弗兰西斯·培根在《新工具》中将治学方法分为三类,他说:“历来处理科学的人,不是实验家,就是教条者。实验家像蚂蚁,只会采集和使用;推论家像蜘蛛,只凭自己的材料来织成丝纲。而蜜蜂却是采取中道的,它在庭园里和田野里从花朵中采集材料,而用自己的能力加以变化和消化。哲学的真正任务正是这样,它既非完全或主要依靠心的能力,也非只把从自然历史和机械实验收来的材料原封不动、囫囵吞枣地累置在记忆当中,而是把它们变化过和消化过而放置在理解力之中。这样看来,要把这两种机能,即实验的和理性的这两种机能,更紧密地和更精纯地结合起来(这是迄今还未做到的),我们就可以有很多的希望。”蜜蜂式地将外求与思考相结合,使内外充分相和、相参,体现出三分之道,为最佳治学方法。

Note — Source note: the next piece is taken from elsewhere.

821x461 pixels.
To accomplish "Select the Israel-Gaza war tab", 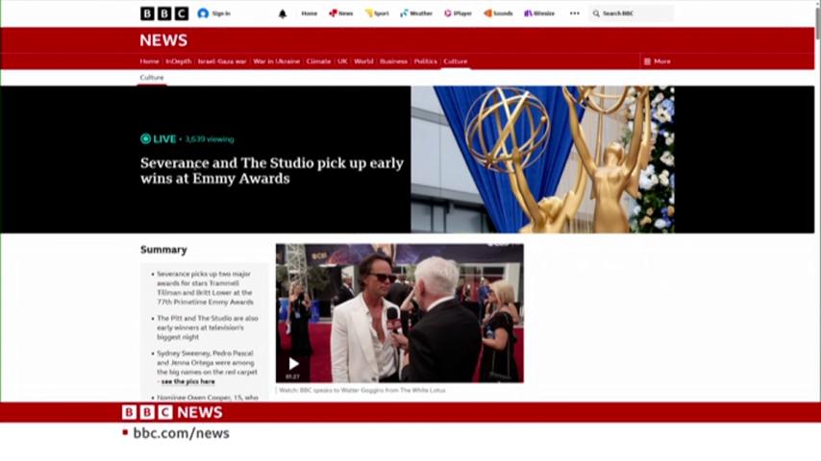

中医和脉学初看是术,实则道术合一,若要精当,必须道中求术。中国哲学认为道术一体,术不能离道,道亦待术而行,或者说,道之本性决定道亦含术,道是动态的,率道之行谓之“术”,事之成败常在于术,未有功成而术不正者,亦未有术正而功不成者。术不止于技,也不等于道,而介乎两者之间,是率道之行之技,这是中国文化之魂。

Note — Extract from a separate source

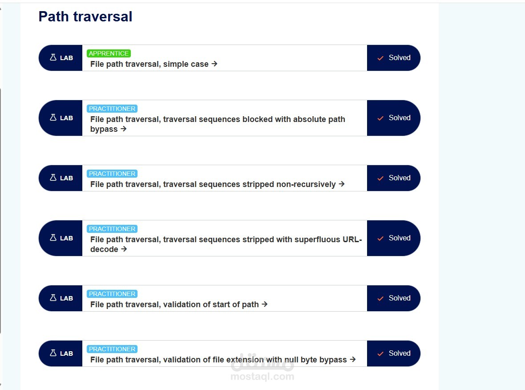
Task: Click the flask icon on the superfluous URL-decode lab
Action: pyautogui.click(x=53, y=238)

纵览古今,传道和学道典故,无论显密,归根到底是“道”的传承,道性似水,道的层面就像海平面一样,老子说“道之出口,淡乎其无味,视之不足见,听之不足闻,用之不足既。”不因富贵而多,不因低贱而少,似乎不近人情,说它高明也好,说它通俗也罢,都是人的意识参照给予的评判,是人性不平坦的缘故,“道”始终在那个位置,道情有时不合人情,看上去有其冷峻的一面,甚至“非其人不授”。评剧艺术家张德福先生回忆当年学艺之路时说,他六岁开始和戏打交道,考验四年才找到师门,被收在门下开始只泛泛地教,又经过考察认为“是块材料”才得以“归行”,他的师父说:“我看了两年,你是‘小生’的料,扮相好、有嗓子、肯吃苦、有德行,将来能不能成‘角儿’,就看你自己的了。”张先生很能体会出这话的深意,“我记得师父说这些话时,表面上看似乎很随意,其实背后却有很深的内涵,直到今天我还在想,那时学戏虽然难、虽然苦,师父似乎也苛刻保守,但他们的骨子里却有默契相传的一种原则与追求——人能老,戏不能老,所以要精挑细选可传承的人,不是材料的孩子,哪怕是亲骨肉照样不教;再一个是他们对自己有不成文的要求,教徒弟就教一个成一个,把徒弟当成自己的‘脸’。”所谓上中下三士,说明人才的层次性,不同群落的人对“道”的领悟有天壤之别,老子的话最到家:“上士闻道勤而行之,中士闻道若存若亡,下士闻道大笑之,不笑不足以为道。”经验和现实告诉我们,“道”虽宝贵,但并非人人懂得珍惜,值得传授。遴选人才、传承道业实在是一件慎重的事,据说中国真正的传统实际是师找徒模式,那就不是一般人的际遇了。

经历过“师父领进门”阶段,学生们凭借自身条件,勤奋努力,以期无限接近“大道”,但现实是即使十二分努力了,仍旧“得道者如凤毛麟角”,我认为一方面可能是学生资质不同,领悟能力或努力程度不够;另一方面与未能掌握正确的认识论和方法论有关,即要善于抽出诸多知识、技巧、现象中独具的思维方法,或称为心法的东西。何谓心法?就是以心领会,并且讲究方法,依心法而传授谓之心传。中医学一向被喻为“黑箱”理论,许多领域至今无法完全打开,故而一代一代的中医学家只好将“黑箱”原样传承下去,叫做先继承后发展,对脉学的认识也是如此。中医的脉学之所以享有很高的地位,与其“不用病家开口,便知疾苦所在”的认识能力有关。诊脉使用触觉认识人体生理病理信息,同时习脉本身也是人们认识、掌握客观事物规律的过程,这是脉学的双重属性。中医的脉学饱含辩证思维,应懂得使用三极、三分的认识论和方法论,完成脉学科学螺旋上升的完整认识过程。